Feeding the beef female at levels below requirements must be cautioned against, as limiting nutrient supply can negatively impact fetal development. However, there is a point where challenging a cow’s metabolic system can enhance her and her offspring’s resilience to nutrient-limited environments.

ARS’s Andrew Roberts led a study in Montana that supplemented pregnant beef cows at marginal or adequate levels of supplement during pregnancy and then subjected their female offspring to one of two treatments that were adequate or marginal. Heifers born to dams fed the marginal level of supplement and that were also subjected to ad libitum or 80% of ad libitum during their development period were able to remain in the herd at the same level as heifers born to dams fed at the adequate level. Interestingly, heifers subjected to restricted levels of feed during the development period but had been born to cows fed adequate levels during their pregnancy had a lower herd retention rate. In other words, when dams were subjected to a nutrient-limited feeding program, their female progeny performed similarly no matter the nutritional level they were subjected to as heifers. Heifers born to dams that were adequately fed were less resilient to restricted nutrients during their development period and did not remain in the herd as long.

Taken together, these studies demonstrate that placing modest nutritional stress on the cow herd can improve the resiliency of their offspring. That said, one does not need to spend an exorbitant amount of money on feed to maintain animals in a high body condition.


Protein is typically considered the first limiting nutrient on rangelands in beef cow production. In general, forage CP concentrations of 7% or greater do not provide additional benefit to the animal as measured by improvements in intake. However, when forages are fed that are below 7% CP, an improvement in forage intake is observed with supplemental protein. When forage protein is below 7%, mixtures of urea and natural protein work well to assist the ruminal bacteria in breaking down dietary fiber. However, when forage CP is low (less than 5%), a greater inclusion of true protein sources rather than urea is generally more useful in improving low-quality forage digestibility.

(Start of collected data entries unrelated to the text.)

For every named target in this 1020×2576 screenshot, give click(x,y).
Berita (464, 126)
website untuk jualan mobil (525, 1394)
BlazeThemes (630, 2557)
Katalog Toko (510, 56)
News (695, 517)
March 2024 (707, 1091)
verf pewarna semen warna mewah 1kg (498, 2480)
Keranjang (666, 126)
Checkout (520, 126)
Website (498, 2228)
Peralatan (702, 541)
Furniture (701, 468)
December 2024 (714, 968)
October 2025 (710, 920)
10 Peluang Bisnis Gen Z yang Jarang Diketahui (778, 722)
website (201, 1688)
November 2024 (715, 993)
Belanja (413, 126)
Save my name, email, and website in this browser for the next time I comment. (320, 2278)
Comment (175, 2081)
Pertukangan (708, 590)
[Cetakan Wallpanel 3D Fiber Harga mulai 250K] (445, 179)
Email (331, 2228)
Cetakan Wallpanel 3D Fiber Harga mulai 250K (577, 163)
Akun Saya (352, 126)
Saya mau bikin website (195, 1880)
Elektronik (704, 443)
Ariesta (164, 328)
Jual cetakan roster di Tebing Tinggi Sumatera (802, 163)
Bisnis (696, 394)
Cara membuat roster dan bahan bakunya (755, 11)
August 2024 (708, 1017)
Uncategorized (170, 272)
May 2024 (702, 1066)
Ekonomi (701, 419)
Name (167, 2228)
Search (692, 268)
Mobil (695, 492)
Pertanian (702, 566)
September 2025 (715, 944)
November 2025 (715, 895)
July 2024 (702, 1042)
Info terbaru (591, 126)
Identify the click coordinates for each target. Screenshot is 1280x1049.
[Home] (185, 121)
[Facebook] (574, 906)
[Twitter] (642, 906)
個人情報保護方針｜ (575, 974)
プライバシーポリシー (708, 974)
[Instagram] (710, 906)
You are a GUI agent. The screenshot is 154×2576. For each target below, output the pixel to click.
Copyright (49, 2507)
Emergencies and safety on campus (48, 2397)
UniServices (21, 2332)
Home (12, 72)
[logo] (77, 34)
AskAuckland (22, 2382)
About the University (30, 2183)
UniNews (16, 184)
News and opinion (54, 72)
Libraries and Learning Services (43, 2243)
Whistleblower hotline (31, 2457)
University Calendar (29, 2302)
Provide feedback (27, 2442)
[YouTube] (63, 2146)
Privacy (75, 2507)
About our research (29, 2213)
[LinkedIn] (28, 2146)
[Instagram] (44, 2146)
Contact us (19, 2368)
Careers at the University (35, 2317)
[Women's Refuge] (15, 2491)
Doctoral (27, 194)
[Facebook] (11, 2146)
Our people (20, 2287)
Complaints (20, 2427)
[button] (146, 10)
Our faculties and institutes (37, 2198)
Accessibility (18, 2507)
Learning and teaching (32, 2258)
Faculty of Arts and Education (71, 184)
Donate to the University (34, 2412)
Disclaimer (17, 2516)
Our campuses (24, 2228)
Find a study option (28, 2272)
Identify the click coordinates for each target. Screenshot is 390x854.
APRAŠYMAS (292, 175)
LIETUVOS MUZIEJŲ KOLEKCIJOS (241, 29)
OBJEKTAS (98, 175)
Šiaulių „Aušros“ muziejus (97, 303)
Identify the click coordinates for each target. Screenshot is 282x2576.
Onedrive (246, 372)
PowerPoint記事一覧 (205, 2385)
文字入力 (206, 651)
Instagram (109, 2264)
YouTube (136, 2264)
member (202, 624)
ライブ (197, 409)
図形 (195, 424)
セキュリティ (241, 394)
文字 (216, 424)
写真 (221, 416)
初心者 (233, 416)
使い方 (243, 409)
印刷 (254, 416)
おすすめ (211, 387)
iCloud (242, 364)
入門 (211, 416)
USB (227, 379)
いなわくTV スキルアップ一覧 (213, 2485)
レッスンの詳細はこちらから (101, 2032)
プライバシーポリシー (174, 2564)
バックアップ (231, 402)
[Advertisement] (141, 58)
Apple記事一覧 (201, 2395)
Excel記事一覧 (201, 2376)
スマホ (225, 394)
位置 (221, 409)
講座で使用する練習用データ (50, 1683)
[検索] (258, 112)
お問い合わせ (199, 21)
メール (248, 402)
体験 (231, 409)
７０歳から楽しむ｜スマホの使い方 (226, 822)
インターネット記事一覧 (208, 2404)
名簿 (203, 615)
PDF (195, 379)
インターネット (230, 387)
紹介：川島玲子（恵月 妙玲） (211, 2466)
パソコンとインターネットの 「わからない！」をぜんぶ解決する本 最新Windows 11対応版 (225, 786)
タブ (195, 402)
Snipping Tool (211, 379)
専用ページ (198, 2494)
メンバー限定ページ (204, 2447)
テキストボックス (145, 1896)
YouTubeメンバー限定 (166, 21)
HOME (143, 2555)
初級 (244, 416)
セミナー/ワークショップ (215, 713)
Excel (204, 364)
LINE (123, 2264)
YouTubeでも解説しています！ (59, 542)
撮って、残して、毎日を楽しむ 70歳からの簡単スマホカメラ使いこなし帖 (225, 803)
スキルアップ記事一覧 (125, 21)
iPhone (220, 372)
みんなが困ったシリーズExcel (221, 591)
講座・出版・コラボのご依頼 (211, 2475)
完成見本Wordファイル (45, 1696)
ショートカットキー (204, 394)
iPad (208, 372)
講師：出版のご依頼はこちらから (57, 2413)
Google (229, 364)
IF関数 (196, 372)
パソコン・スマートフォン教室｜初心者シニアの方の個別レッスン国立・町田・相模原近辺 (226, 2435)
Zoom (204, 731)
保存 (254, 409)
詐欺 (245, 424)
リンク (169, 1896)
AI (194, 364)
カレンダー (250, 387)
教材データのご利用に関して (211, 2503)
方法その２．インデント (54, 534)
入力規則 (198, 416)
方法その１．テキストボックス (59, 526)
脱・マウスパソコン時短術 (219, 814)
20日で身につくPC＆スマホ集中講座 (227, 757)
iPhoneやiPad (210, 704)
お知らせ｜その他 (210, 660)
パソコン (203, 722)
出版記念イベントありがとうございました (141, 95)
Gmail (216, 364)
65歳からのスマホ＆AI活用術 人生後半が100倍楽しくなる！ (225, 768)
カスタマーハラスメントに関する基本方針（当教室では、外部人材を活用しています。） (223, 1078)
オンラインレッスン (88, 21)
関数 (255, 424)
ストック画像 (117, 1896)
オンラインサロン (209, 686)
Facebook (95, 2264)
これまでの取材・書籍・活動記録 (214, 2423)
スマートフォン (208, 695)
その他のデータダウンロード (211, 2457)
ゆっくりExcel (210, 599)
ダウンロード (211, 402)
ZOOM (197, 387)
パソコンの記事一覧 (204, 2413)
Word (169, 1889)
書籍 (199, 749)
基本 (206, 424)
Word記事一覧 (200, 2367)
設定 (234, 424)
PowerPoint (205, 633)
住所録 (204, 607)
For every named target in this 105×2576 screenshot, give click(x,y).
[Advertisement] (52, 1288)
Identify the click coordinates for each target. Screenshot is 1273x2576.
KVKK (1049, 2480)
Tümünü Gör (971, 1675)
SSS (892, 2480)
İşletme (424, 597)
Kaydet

Supplemental protein in ruminants can be placed into two categories: ruminally degradable protein (RDP) and ruminally undegradable protein (RUP, also known as bypass protein). RDP is primarily utilized by the ruminal bacteria, whereas the RUP escapes ruminal degradation and travels to the small intestine of the animal, where it is absorbed. Ruminants have a requirement for both, and one can influence the supply of the other.

A team of researchers from Iowa State University, South Dakota State University and the University of Missouri in 2017 evaluated the impact of feeding excess CP from two sources formulated to provide low or high amounts of RUP when consuming cornstalks. In this experiment, the researchers showed that beef cows consuming corn gluten meal (high RUP) had greater ovulatory follicle growth. Commercial protein supplements that include dried distillers grains plus solubles, corn gluten meal or animal byproducts (feather meal, fish meal, porcine blood meal) will have a greater proportion of RUP than something like soybean meal or cottonseed meal. That said, if the ability to custom formulate supplements with more bypass protein is limited, producers are encouraged to procure individual commodities to achieve their nutritional goals.

Development of resiliency in individual beef herds is key to maintaining low input costs. This is not to say animals must be improperly managed; rather, optimizing inputs and outputs is important for the long-term sustainability of any beef production operation. Cow herds that are nutritionally challenged will develop a resilient animal with greater stayability for not only her but her offspring when compared to those that are pampered.